Written task A: In the Tesla T4 post, could you swap "performance" for "throughput" and give the passage again, starting with "I received an" and going on through "the temperature information."?
Written task B:
Answer these questions from the Tesla T4 post:
(i) After how long does the reported drop occur?
(ii) What driver version does the log show?
(iii) What slowdown temperature is listed for each GPU?

Page extract:
- - -

Dear NVIDIA and forum members,
We run many algorithms and fully use two Tesla T4.
I received an issue that performance drops after 2 hours.
I think that performance drop is caused by thermal mitigation.
So I check the temperature information.
$ nvidia-smi -q -d temperature
==============NVSMI LOG==============
Timestamp : Mon Mar 14 11:44:26 2022
Driver Version : 450.102.04
CUDA Version : 11.0
Attached GPUs : 2
GPU 00000000:18:00.0
Temperature
GPU Current Temp : 69 C
GPU Shutdown Temp : 96 C
GPU Slowdown Temp : 93 C
GPU Max Operating Temp : 85 C
Memory Current Temp : N/A
Memory Max Operating Temp : N/A
GPU 00000000:3B:00.0
Temperature
GPU Current Temp : 66 C
GPU Shutdown Temp : 96 C
GPU Slowdown Temp : 93 C
GPU Max Operating Temp : 85 C
Memory Current Temp : N/A
Memory Max Operating Temp : N/A
But, GPU Slowdown Temp is pretty high, so I don’t think Tesla T4 reaches that temperature.

- - -

Provided material:
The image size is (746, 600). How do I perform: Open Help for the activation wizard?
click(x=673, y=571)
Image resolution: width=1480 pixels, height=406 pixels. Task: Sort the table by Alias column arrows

- - -

Task output A:
I received an issue that throughput drops after 2 hours.
I think that throughput drop is caused by thermal mitigation.
So I check the temperature information.

Task output B:
(i) After 2 hours.
(ii) 450.102.04.
(iii) 93 C.